Records for locating items
|---|
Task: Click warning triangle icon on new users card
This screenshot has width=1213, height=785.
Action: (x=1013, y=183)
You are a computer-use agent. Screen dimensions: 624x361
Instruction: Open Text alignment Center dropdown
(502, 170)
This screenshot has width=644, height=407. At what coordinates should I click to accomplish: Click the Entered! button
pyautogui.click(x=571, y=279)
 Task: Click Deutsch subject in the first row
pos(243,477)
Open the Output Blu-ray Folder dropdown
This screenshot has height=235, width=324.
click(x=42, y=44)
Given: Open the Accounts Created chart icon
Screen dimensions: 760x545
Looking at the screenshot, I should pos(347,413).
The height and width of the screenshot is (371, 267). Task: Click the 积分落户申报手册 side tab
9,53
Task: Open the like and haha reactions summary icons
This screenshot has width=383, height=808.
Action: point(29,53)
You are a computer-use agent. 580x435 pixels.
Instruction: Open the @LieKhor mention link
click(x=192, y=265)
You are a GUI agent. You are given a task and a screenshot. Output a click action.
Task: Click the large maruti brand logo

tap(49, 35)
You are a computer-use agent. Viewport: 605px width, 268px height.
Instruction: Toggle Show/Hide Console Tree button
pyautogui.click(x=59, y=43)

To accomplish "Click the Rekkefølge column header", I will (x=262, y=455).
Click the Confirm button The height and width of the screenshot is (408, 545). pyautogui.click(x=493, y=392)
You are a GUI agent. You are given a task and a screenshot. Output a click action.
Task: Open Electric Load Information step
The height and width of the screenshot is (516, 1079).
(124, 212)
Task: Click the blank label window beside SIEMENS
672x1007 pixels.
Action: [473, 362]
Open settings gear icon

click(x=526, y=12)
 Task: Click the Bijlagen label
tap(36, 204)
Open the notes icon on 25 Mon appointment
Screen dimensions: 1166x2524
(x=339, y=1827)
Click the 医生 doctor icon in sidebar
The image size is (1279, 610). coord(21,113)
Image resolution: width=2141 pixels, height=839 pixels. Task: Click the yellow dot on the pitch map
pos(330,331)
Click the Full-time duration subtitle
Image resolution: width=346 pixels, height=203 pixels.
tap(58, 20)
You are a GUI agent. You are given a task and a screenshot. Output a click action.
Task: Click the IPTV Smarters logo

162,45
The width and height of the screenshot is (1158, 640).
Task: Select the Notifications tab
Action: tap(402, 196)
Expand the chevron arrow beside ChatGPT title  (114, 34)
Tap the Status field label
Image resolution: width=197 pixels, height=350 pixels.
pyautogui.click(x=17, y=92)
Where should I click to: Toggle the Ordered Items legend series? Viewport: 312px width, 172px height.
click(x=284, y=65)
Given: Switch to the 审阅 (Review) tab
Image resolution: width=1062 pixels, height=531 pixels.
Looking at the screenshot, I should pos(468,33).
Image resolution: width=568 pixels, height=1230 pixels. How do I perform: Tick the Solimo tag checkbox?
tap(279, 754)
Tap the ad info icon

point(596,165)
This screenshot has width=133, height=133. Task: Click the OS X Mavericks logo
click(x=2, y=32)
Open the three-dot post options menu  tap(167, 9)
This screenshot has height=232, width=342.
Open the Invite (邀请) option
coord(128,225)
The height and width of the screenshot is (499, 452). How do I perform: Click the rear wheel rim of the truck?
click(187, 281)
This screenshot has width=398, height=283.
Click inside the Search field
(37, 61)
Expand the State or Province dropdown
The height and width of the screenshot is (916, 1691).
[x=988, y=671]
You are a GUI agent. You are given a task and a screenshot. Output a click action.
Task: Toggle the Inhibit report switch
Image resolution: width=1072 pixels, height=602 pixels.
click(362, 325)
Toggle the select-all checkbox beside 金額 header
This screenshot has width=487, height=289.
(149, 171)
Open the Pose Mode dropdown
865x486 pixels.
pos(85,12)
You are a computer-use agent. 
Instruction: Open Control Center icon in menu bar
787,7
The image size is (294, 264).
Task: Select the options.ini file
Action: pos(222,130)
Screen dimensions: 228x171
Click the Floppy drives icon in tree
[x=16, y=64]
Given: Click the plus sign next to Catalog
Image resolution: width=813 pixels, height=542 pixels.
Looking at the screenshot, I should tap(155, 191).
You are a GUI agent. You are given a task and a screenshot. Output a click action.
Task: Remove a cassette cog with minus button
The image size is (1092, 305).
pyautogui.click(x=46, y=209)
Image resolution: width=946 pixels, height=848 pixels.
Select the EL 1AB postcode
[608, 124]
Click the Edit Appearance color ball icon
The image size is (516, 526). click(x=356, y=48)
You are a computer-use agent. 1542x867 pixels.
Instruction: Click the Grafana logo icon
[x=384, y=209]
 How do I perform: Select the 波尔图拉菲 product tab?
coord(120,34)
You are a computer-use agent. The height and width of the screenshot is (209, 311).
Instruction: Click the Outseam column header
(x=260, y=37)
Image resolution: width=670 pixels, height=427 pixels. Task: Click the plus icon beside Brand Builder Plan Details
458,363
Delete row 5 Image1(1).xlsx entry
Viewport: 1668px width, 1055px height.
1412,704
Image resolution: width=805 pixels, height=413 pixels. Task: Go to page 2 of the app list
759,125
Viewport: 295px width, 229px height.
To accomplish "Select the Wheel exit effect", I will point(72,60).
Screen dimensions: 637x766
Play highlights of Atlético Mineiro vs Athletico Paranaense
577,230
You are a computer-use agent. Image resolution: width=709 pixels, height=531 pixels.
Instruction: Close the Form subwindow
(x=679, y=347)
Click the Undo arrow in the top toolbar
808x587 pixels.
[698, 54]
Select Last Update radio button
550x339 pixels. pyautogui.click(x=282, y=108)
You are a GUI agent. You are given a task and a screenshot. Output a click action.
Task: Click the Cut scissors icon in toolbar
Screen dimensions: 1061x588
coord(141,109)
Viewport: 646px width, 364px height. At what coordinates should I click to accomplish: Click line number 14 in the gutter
|---|
Reproduce every line of the data above verbatim, from the first through the last, without any alteration.

Task: Click warning triangle icon on new users card
This screenshot has width=1213, height=785.
Action: (x=1013, y=183)
You are a computer-use agent. Screen dimensions: 624x361
Instruction: Open Text alignment Center dropdown
(502, 170)
This screenshot has width=644, height=407. At what coordinates should I click to accomplish: Click the Entered! button
pyautogui.click(x=571, y=279)
 Task: Click Deutsch subject in the first row
pos(243,477)
Open the Output Blu-ray Folder dropdown
This screenshot has height=235, width=324.
click(x=42, y=44)
Given: Open the Accounts Created chart icon
Screen dimensions: 760x545
Looking at the screenshot, I should pos(347,413).
The height and width of the screenshot is (371, 267). Task: Click the 积分落户申报手册 side tab
9,53
Task: Open the like and haha reactions summary icons
This screenshot has width=383, height=808.
Action: point(29,53)
You are a computer-use agent. 580x435 pixels.
Instruction: Open the @LieKhor mention link
click(x=192, y=265)
You are a GUI agent. You are given a task and a screenshot. Output a click action.
Task: Click the large maruti brand logo

tap(49, 35)
You are a computer-use agent. Viewport: 605px width, 268px height.
Instruction: Toggle Show/Hide Console Tree button
pyautogui.click(x=59, y=43)

To accomplish "Click the Rekkefølge column header", I will (x=262, y=455).
Click the Confirm button The height and width of the screenshot is (408, 545). pyautogui.click(x=493, y=392)
You are a GUI agent. You are given a task and a screenshot. Output a click action.
Task: Open Electric Load Information step
The height and width of the screenshot is (516, 1079).
(124, 212)
Task: Click the blank label window beside SIEMENS
672x1007 pixels.
Action: [473, 362]
Open settings gear icon

click(x=526, y=12)
 Task: Click the Bijlagen label
tap(36, 204)
Open the notes icon on 25 Mon appointment
Screen dimensions: 1166x2524
(x=339, y=1827)
Click the 医生 doctor icon in sidebar
The image size is (1279, 610). coord(21,113)
Image resolution: width=2141 pixels, height=839 pixels. Task: Click the yellow dot on the pitch map
pos(330,331)
Click the Full-time duration subtitle
Image resolution: width=346 pixels, height=203 pixels.
tap(58, 20)
You are a GUI agent. You are given a task and a screenshot. Output a click action.
Task: Click the IPTV Smarters logo

162,45
The width and height of the screenshot is (1158, 640).
Task: Select the Notifications tab
Action: tap(402, 196)
Expand the chevron arrow beside ChatGPT title  (114, 34)
Tap the Status field label
Image resolution: width=197 pixels, height=350 pixels.
pyautogui.click(x=17, y=92)
Where should I click to: Toggle the Ordered Items legend series? Viewport: 312px width, 172px height.
click(x=284, y=65)
Given: Switch to the 审阅 (Review) tab
Image resolution: width=1062 pixels, height=531 pixels.
Looking at the screenshot, I should pos(468,33).
Image resolution: width=568 pixels, height=1230 pixels. How do I perform: Tick the Solimo tag checkbox?
tap(279, 754)
Tap the ad info icon

point(596,165)
This screenshot has width=133, height=133. Task: Click the OS X Mavericks logo
click(x=2, y=32)
Open the three-dot post options menu  tap(167, 9)
This screenshot has height=232, width=342.
Open the Invite (邀请) option
coord(128,225)
The height and width of the screenshot is (499, 452). How do I perform: Click the rear wheel rim of the truck?
click(187, 281)
This screenshot has width=398, height=283.
Click inside the Search field
(37, 61)
Expand the State or Province dropdown
The height and width of the screenshot is (916, 1691).
[x=988, y=671]
You are a GUI agent. You are given a task and a screenshot. Output a click action.
Task: Toggle the Inhibit report switch
Image resolution: width=1072 pixels, height=602 pixels.
click(362, 325)
Toggle the select-all checkbox beside 金額 header
This screenshot has width=487, height=289.
(149, 171)
Open the Pose Mode dropdown
865x486 pixels.
pos(85,12)
You are a computer-use agent. 
Instruction: Open Control Center icon in menu bar
787,7
The image size is (294, 264).
Task: Select the options.ini file
Action: pos(222,130)
Screen dimensions: 228x171
Click the Floppy drives icon in tree
[x=16, y=64]
Given: Click the plus sign next to Catalog
Image resolution: width=813 pixels, height=542 pixels.
Looking at the screenshot, I should tap(155, 191).
You are a GUI agent. You are given a task and a screenshot. Output a click action.
Task: Remove a cassette cog with minus button
The image size is (1092, 305).
pyautogui.click(x=46, y=209)
Image resolution: width=946 pixels, height=848 pixels.
Select the EL 1AB postcode
[608, 124]
Click the Edit Appearance color ball icon
The image size is (516, 526). click(x=356, y=48)
You are a computer-use agent. 1542x867 pixels.
Instruction: Click the Grafana logo icon
[x=384, y=209]
 How do I perform: Select the 波尔图拉菲 product tab?
coord(120,34)
You are a computer-use agent. The height and width of the screenshot is (209, 311).
Instruction: Click the Outseam column header
(x=260, y=37)
Image resolution: width=670 pixels, height=427 pixels. Task: Click the plus icon beside Brand Builder Plan Details
458,363
Delete row 5 Image1(1).xlsx entry
Viewport: 1668px width, 1055px height.
1412,704
Image resolution: width=805 pixels, height=413 pixels. Task: Go to page 2 of the app list
759,125
Viewport: 295px width, 229px height.
To accomplish "Select the Wheel exit effect", I will point(72,60).
Screen dimensions: 637x766
Play highlights of Atlético Mineiro vs Athletico Paranaense
577,230
You are a computer-use agent. Image resolution: width=709 pixels, height=531 pixels.
Instruction: Close the Form subwindow
(x=679, y=347)
Click the Undo arrow in the top toolbar
808x587 pixels.
[698, 54]
Select Last Update radio button
550x339 pixels. pyautogui.click(x=282, y=108)
You are a GUI agent. You are given a task and a screenshot. Output a click action.
Task: Click the Cut scissors icon in toolbar
Screen dimensions: 1061x588
coord(141,109)
Viewport: 646px width, 364px height. At what coordinates should I click to accomplish: Click line number 14 in the gutter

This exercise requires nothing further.